Members of the Court,

1.In this case, the Bundesfinanzhof has requested a preliminary ruling on the interpretation of Article 7(1 )(b) of Council Directive 69/335/EEC of 17 July 1969 concerning indirect taxes on the raising of capital (OJ, English Special Edition 1969 (II), p. 412; hereafter ‘the directive’). The directive has since been amended by Council Directive 73/79/EEC of 9 April 1973 (OJ 1973 L 103, p. 13); by Council Directive 73/80/EEC of 9 April 1973 (Oj 1973 L 103, p. 15); by Council Directive 74/553/EEC of 7 November 1974 (OJ 1974 L 303, p. 9); and by Council Directive 85/303/EEC of 10 June 1985 (OJ 1985 L 156, p. 23), although those amendments have no direct relevance to this case.

2.The directive has the aim, in particular, of harmonizing the taxation payable on the contribution of capital to companies and firms (‘capital duty’). Article 3 specifies the companies and firms in respect of which capital duty is payable, and Article 4 specifies the transactions which attract the duty. Article 7(1 )(a) of the directive provides that the standard rate of capital duty must be at least 1% and not more than 2%, and Article 7(1 )(b) provides for the rate to be reduced by at least 50% in certain circumstances. Directive 73/80/EEC fixes the standard rate at 1%, and the reduced rate at any rate between 0% and 0.50%, with effect in each case from 1 January 1976.

3.The reduced rate provided for in Article 7(1 )(b) applies, under certain conditions, to contributions of capital in which:

‘one or more capital companies transfer all their assets and liabilities, or one or more parts of their business to one or more capital companies which are in the process of being formed or which are already in existence’.

The Bundesfinanzhof seeks guidance on the interpretation, in that provision, of the expression ‘one or more parts of their business’.

4.In the main proceedings, the question at issue is the amount of capital duty payable on a contribution of capital made by one of the five founder shareholders in Commerz-Credit-Bank AG — Europartner (hereafter ‘Europartner’), namely Commerzbank AG of Düsseldorf (hereafter ‘Commerzbank’). Also among the founder shareholders was Credit Lyonnais SA of Lyon (‘Lyonnais’). Europartner was formed on 4 April 1974, and its articles of association provided that Commerzbank and Lyonnais would each make contributions of capital consisting of certain of their branches in Saarland. Commerzbank would contribute to Europartner all the branches it operated in Saarland, and Lyonnais would contribute a branch it operated in Saarbrücken.

Data for locating visible targets

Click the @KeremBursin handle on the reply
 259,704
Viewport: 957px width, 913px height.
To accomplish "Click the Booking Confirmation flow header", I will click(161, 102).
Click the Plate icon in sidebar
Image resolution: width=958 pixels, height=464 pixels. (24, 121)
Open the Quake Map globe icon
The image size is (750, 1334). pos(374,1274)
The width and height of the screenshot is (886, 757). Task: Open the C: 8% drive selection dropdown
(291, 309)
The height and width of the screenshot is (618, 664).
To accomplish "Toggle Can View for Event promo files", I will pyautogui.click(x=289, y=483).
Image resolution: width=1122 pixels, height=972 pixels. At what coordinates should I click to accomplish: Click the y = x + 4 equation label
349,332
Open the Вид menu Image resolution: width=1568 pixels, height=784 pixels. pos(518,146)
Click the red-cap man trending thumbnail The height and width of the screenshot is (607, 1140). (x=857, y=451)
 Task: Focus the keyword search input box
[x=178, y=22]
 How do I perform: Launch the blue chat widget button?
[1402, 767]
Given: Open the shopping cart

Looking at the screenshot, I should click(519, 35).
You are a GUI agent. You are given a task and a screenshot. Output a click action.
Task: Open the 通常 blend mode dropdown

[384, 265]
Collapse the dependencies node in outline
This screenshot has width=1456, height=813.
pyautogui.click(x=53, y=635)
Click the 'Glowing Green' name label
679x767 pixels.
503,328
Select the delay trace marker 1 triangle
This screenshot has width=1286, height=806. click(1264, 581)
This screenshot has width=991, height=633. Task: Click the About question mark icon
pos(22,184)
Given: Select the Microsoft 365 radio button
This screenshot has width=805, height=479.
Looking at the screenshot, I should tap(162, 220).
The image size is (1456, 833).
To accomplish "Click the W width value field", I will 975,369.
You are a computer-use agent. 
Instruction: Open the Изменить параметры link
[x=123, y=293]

» **JOBS**:
[1] Answer these questions using the capital duty text:
(a) What standard rate of capital duty does Directive 73/80/EEC fix?
(b) On what date was Europartner formed?
(c) What did Lyonnais contribute to Europartner?
[2] Carry on the capital duty text from the point where it stops.
The lines have no role here.

» **PER-TASK ANSWERS**:
[1]
(a) 1%
(b) 4 April 1974
(c) A branch it operated in Saarbrücken

[2]
5.It appears from the Order for Reference that the directive is implemented in Germany by the Kapitalverkehrsteuergesetz 1972 (‘the Tax Law’), and in particular that Paragraph 9(2)(3) of the Tax Law is intended to implement Article 7(1 )(b) of the directive. The Finanzamt Saarbrücken (hereafter ‘the Finanzamt’) refused to allow, in respect of the contribution made by Commerzbank, the reduced rate of tax provided by Paragraph 9(2)(3), on the ground that the branches contributed by Commerzbank were not a ‘part’ of that bank's business for the purposes of Paragraph 9(2)(3). The plaintiff appealed against that decision, ultimately to the Bundesfinanzhof, which has accordingly referred the following questions to the Court:

‘1. Does the expression “one or more parts of their business” in Article 7(l)(b) of Directive 69/335/EEC presuppose the existence of a part of an undertaking, in the sense of a part of a larger undertaking which has a certain autonomy, is capable of existing independently, and whose business assets, taken together, serve an activity which of its very nature is clearly distinct from the rest of the undertaking?

(a) What are the essential characteristics of a “part of a business” within the meaning of Article 7(1 )(b) of Directive 69/335/EEC?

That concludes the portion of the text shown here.